The human emotions around me are so strong I can sense them through my shielding, smell the sharp tang of emotions which are utterly foreign to me. Fear, despair, and anger crash over me, but the hot bright flash of anger dominates above all else.

Unusual, these humans. A Vulcan would simply accept what is. When all other logical alternatives are played out, there is no other alternative but to accept. Kaiidth, we say. What is, is.

Anger serves no useful purpose; it is illogical to deny what must be.

The source of the anger comes toward me where I am gazing at the viewscreen, at the ship which means our doom. The captain, who told me after Gary Mitchell's death to call him Jim. It is a liberty none of my previous commanders granted, and I still wonder that he did so. The air pushes out in front of him as he paces.

He is furious with Balok; it takes no special telepathy on my part to read this. Furious that Balok would deny a crew of 432 their right to existence, furious that Balok misread the intentions of a peaceful ship, and furious that he cannot think of away to remove us from this situation.

Even now, I do not know what makes me say it. Would my mother understand? Perhaps. "Jim," I say.

The captain comes toward me again in his pacing. "What's the matter out there? Surely they know we mean them no harm."

I raise an eyebrow. What we meant is almost certainly irrelevant, at least to Balok. "They must certainly know by now that we are incapable of it."

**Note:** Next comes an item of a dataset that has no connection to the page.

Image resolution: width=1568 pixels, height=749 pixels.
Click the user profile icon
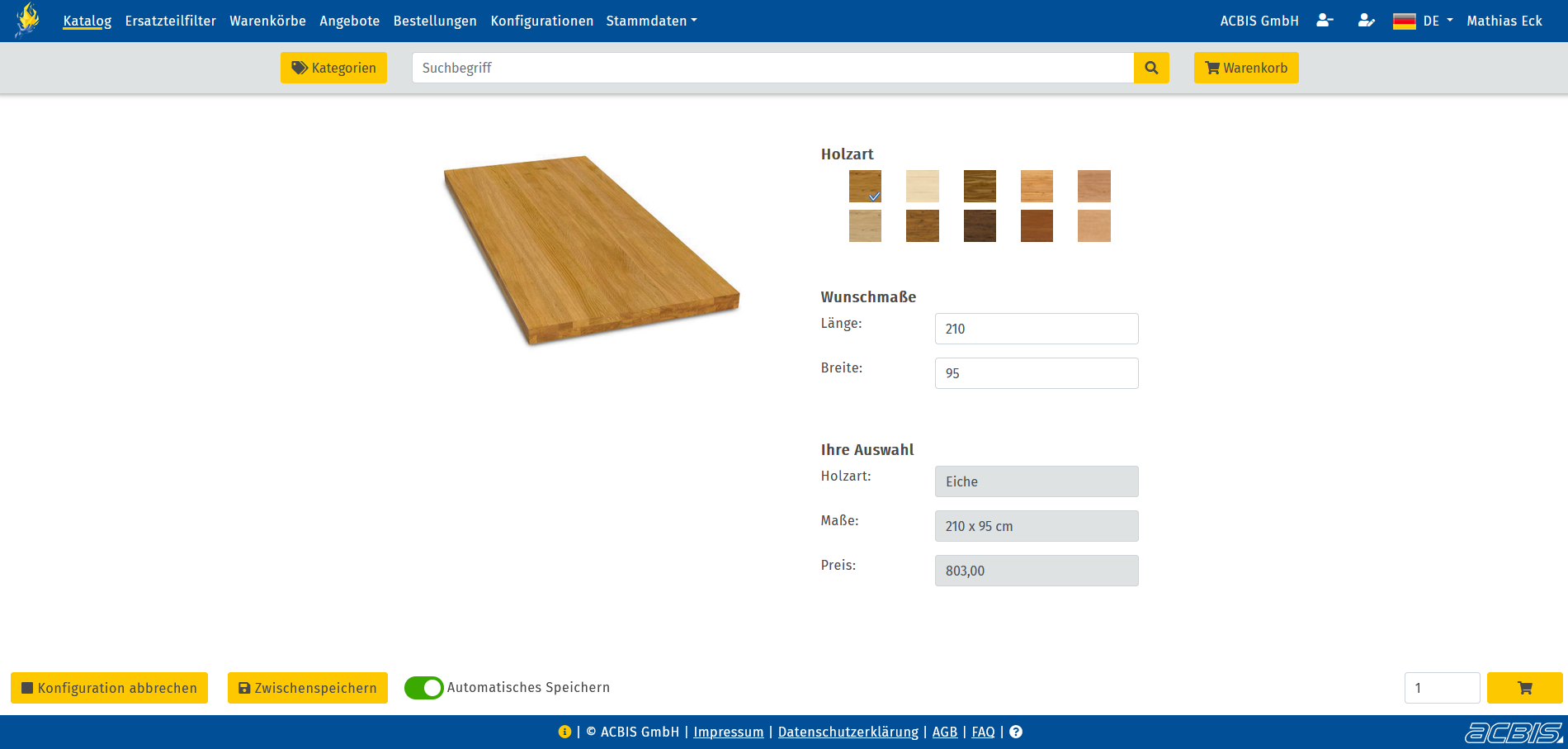click(x=1325, y=21)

"There must be something to do, something I've overlooked." His frustration is almost palpable, and I want only to tell him that he has done the logical thing, tried every logical alternative. If we die now, it is through no fault of his. "In chess when one is outmatched, the game is over. Checkmate."

The hot flash of fury is not directed solely at Balok, not anymore. Hazel eyes darken in anger. "Is that your best recommendation?"

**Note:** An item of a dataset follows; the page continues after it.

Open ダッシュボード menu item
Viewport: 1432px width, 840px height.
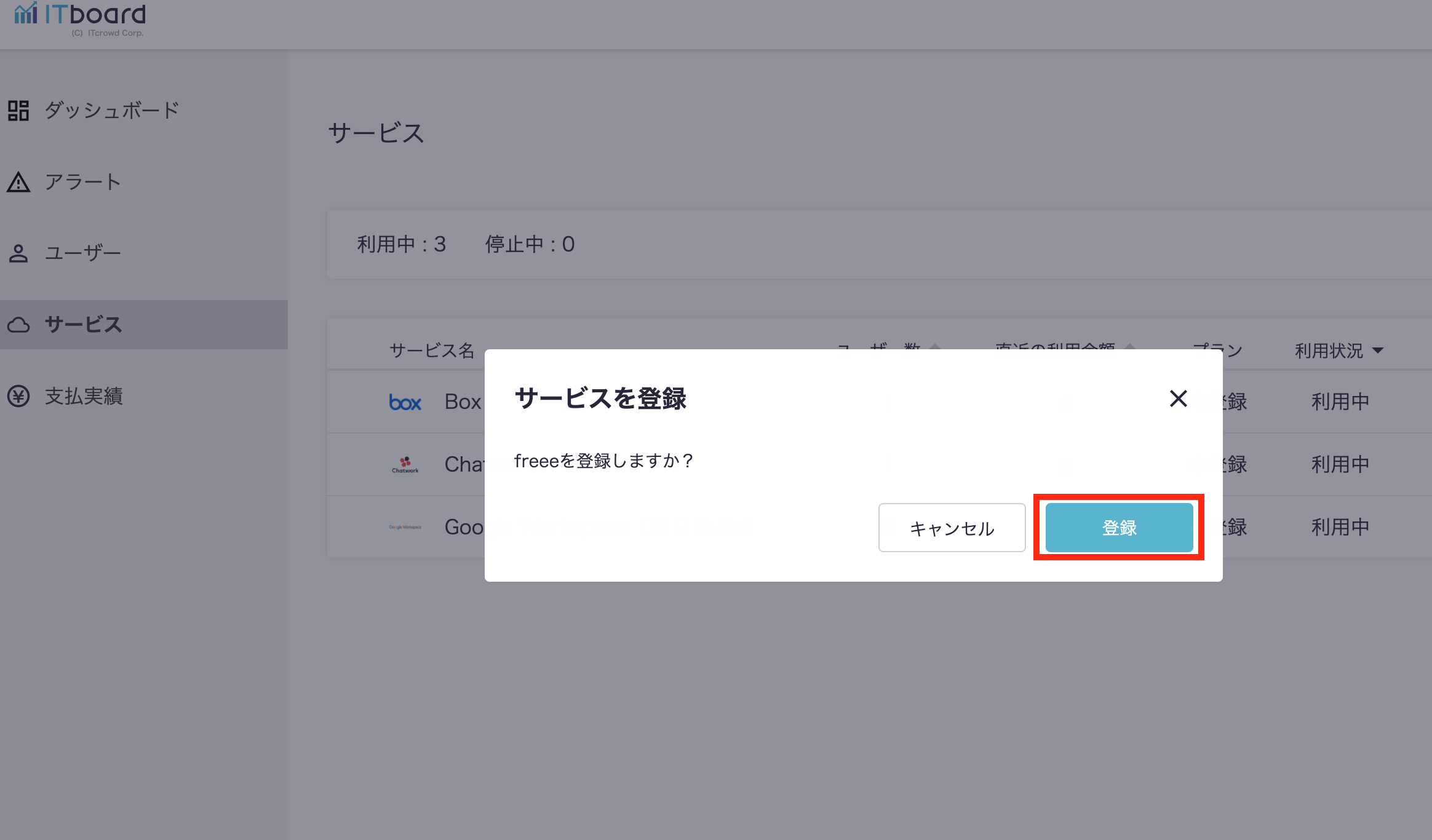point(112,111)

Strangely, I cannot meet his eyes. The words that almost come out of my mouth are the first words my human mother taught me to say, when offense is given. I look him in the eyes, willing him to understand. "I'm sor--I regret that I can offer no logical alternative."

He stalks away from me then, and I know that my words have not persuaded him that acceptance of the situation is logical. I have failed; I have not given him the answers he sought. I am unaccountably chilled, for reasons I do not understand. The ship is certainly no colder than usual.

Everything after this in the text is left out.